─── TEXTO FORNECIDO ───

A abordagem funcionalista apresenta fontes e formas de manifestação multifacetadas. Ela é a vestimenta do Direito moderno e esclarecido. Ela provê a reestruturação do sistema de uma orientação às fronteiras do input para uma orientação às fronteiras do output, isto é, a reestruturação dos fins da decisão, de uma orientação ao passado e ao conceito para uma orientação ao futuro e às consequências. Seu modelo é a prevenção - não só no Direito penal, mas nele, agora, com uma feição particularmente pretensiosa (HASSEMER, 2008, p. 105)

            Esse consequencialismo que, no campo teórico, é representado por correntes como o funcionalismo penal, também, como não poderia ser diferente, repercute no "mundo da vida", naquele movimento de agigantamento da máquina penal e do sistema carcerário, tão conhecido de todos nós e presente no jornal de todos os dias, nas operações policias espalhafatosas, na flexibilização de garantias em favor do suposto combate ao crime.

            Na teoria e na prática, as palavras de ordem são as mesmas, a saber, otimização, busca de soluções, utilidade, redução de custos, etc. Todas essas, reduzíveis a uma só: eficiência. 

3. O discurso da eficiência nas origens do direito penal clássico

                  Quando falamos em direito penal clássico, imediatamente dois nomes nos vem à mente: Cesare Beccaria e Jeremy Bentham.

            Primeiramente, Beccaria, pai da reflexão humanista sobre o sistema penal, que, em sua obra Dos delitos e das penas, de 1764, construiu um arcabouço teórico e conceitual sofisticado para criticar duramente o complexo punitivo então instalado pela elite da época.

            Já no século XVIII, portanto, Beccaria ou certo renome, tendo seu trabalho reconhecido expressamente por Voltaire, ao levantar-se contra os castigos cruéis e procedimentos sumários promovidos pelas autoridades da época.

─── CONJUNTO DE DADOS ───

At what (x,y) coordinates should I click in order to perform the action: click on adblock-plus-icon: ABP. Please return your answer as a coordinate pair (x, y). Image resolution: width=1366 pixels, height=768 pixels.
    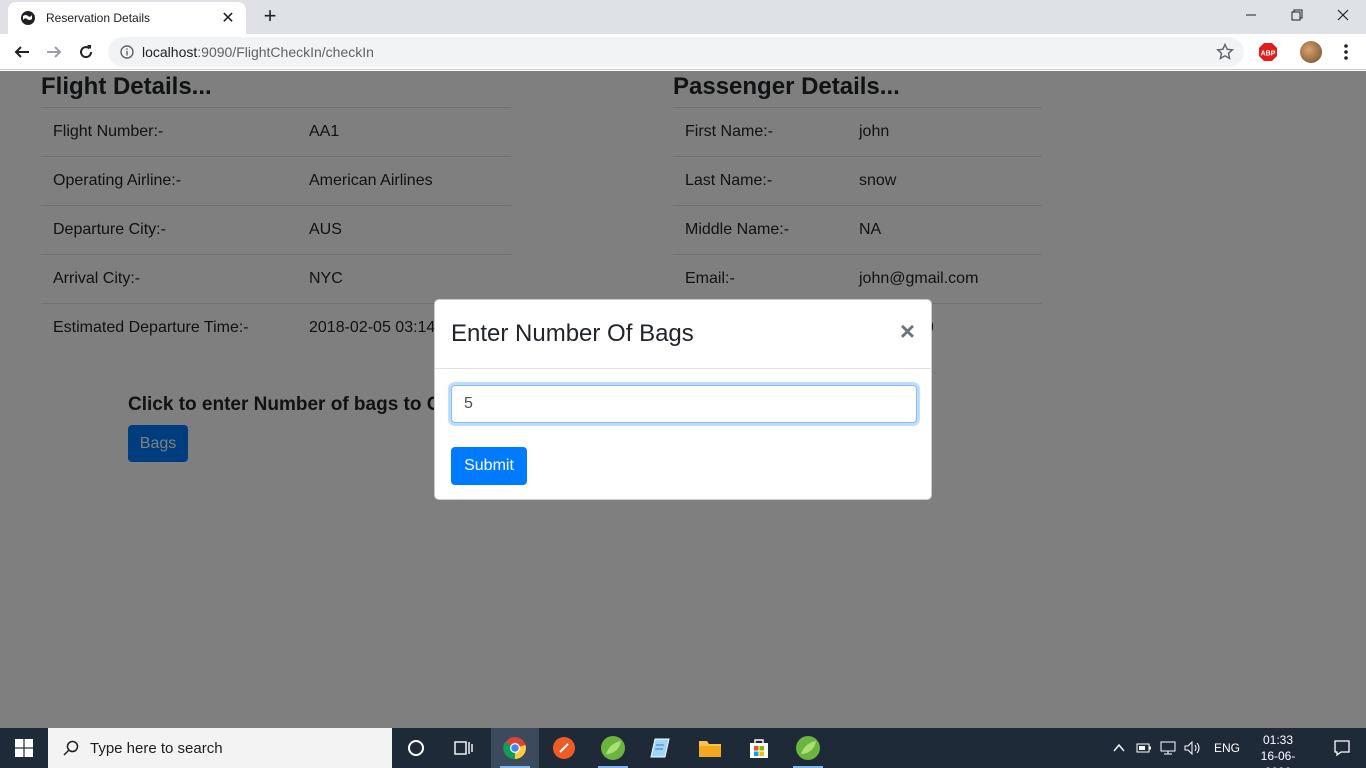
    Looking at the image, I should click on (1268, 52).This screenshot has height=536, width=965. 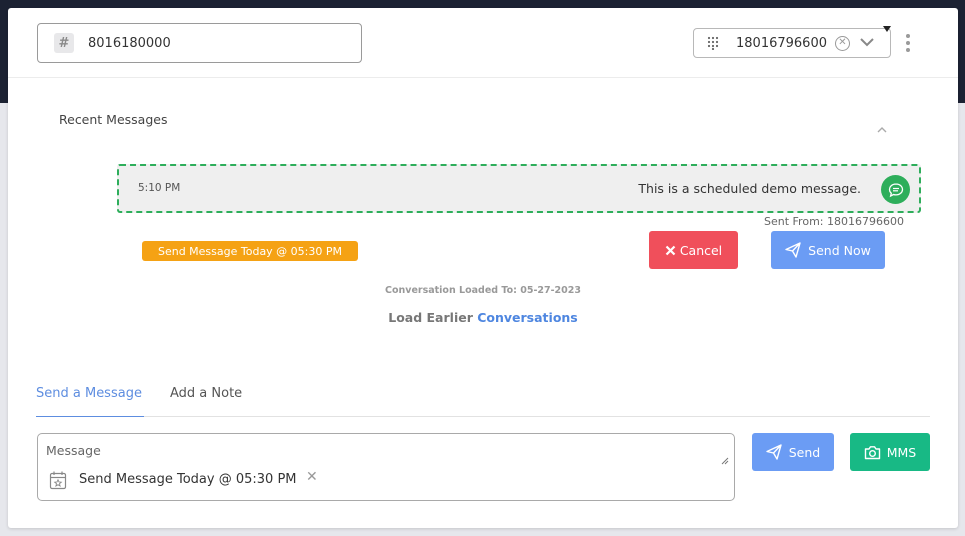 What do you see at coordinates (896, 190) in the screenshot?
I see `chat-bubble-icon` at bounding box center [896, 190].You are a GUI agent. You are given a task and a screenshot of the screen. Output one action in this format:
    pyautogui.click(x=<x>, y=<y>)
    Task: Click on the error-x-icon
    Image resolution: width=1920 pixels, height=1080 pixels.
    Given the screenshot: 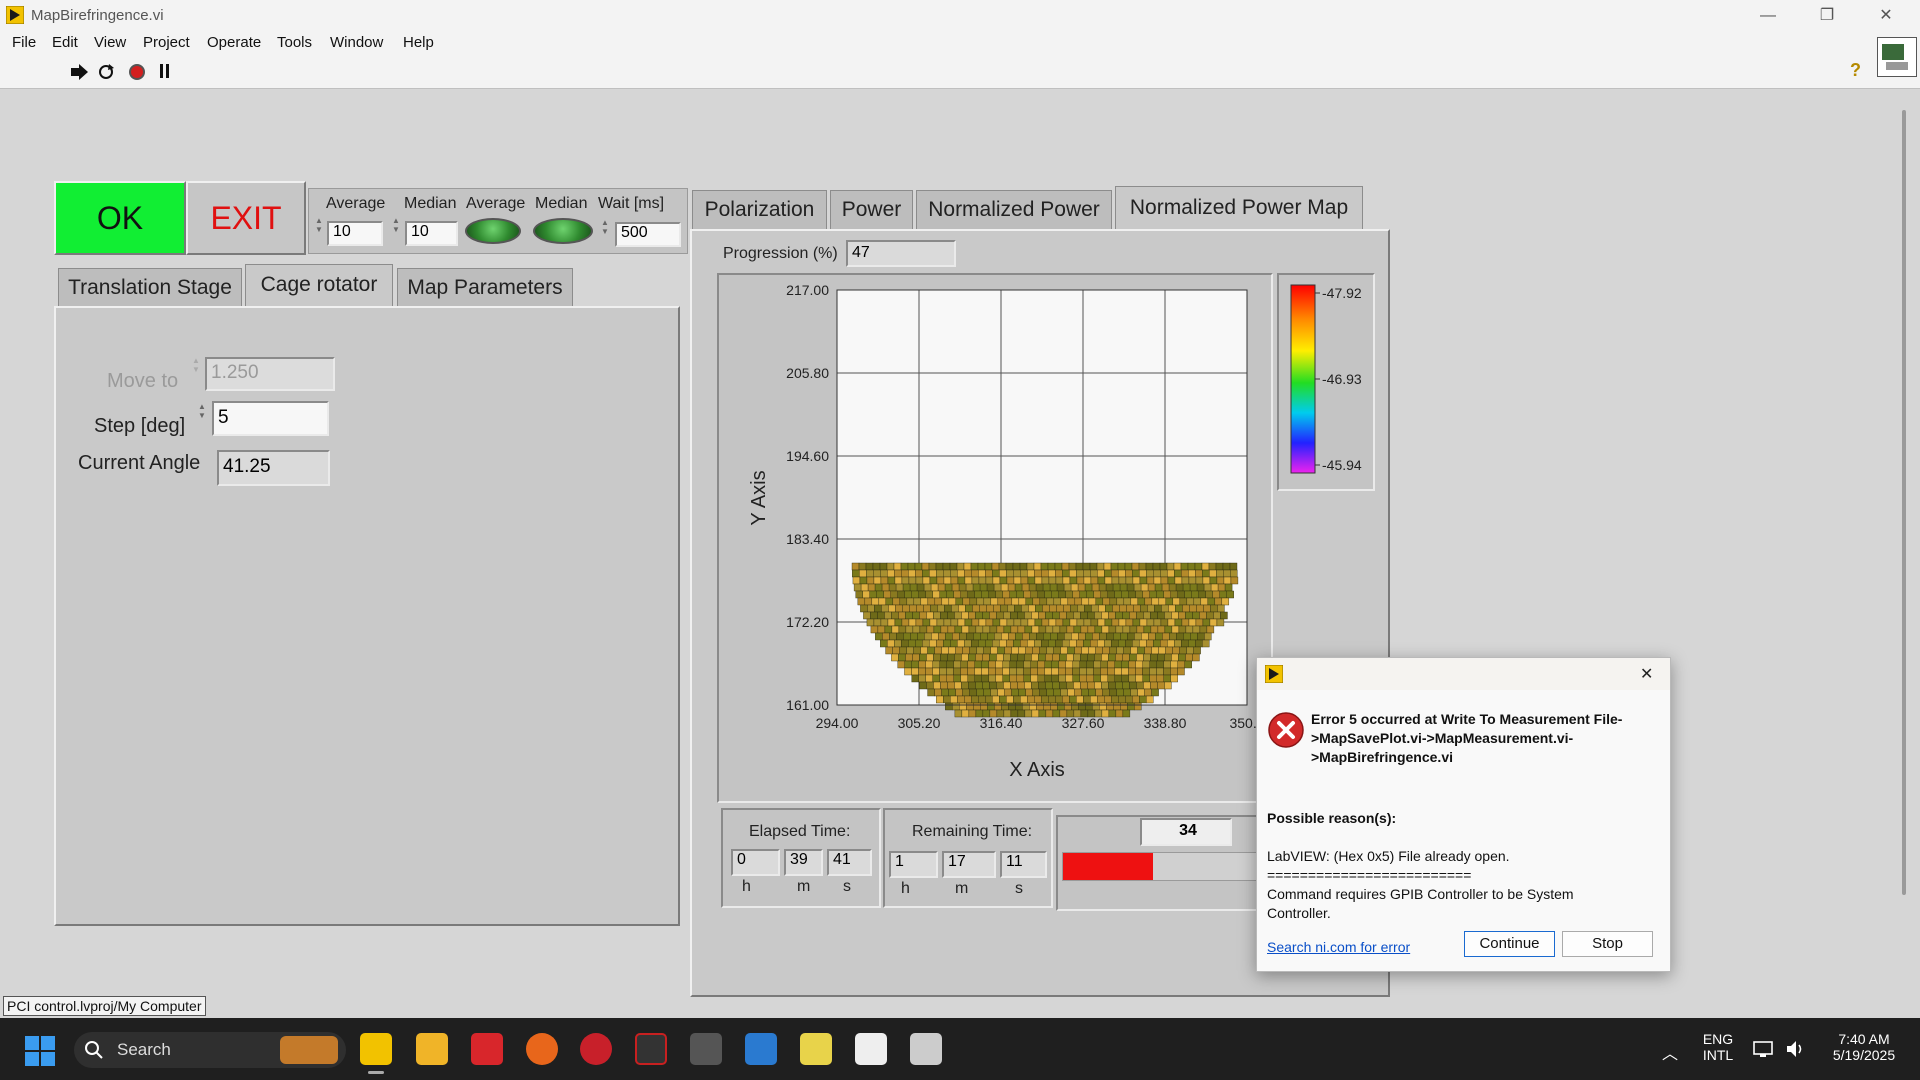 What is the action you would take?
    pyautogui.click(x=1286, y=730)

───

■ TAREFAS PROPOSTAS:
- a) Reescreva em forma de lista o parágrafo do texto fornecido que começa com "Esse consequencialismo que, no campo teórico", conservando suas informações principais.
- b) No texto fornecido, o parágrafo iniciado por "Na teoria e na prática" cita várias palavras de ordem. Enumere todas as que ele nomeia antes de reduzi-las a uma só.

■ RESULTADOS POR TAREFA:
- a)
- No campo teórico, o consequencialismo é representado por correntes como o funcionalismo penal.
- No "mundo da vida", ele repercute no agigantamento da máquina penal e do sistema carcerário.
- Esse movimento aparece no jornal de todos os dias, nas operações policiais espalhafatosas e na flexibilização de garantias em favor do suposto combate ao crime.

- b)
- otimização
- busca de soluções
- utilidade
- redução de custos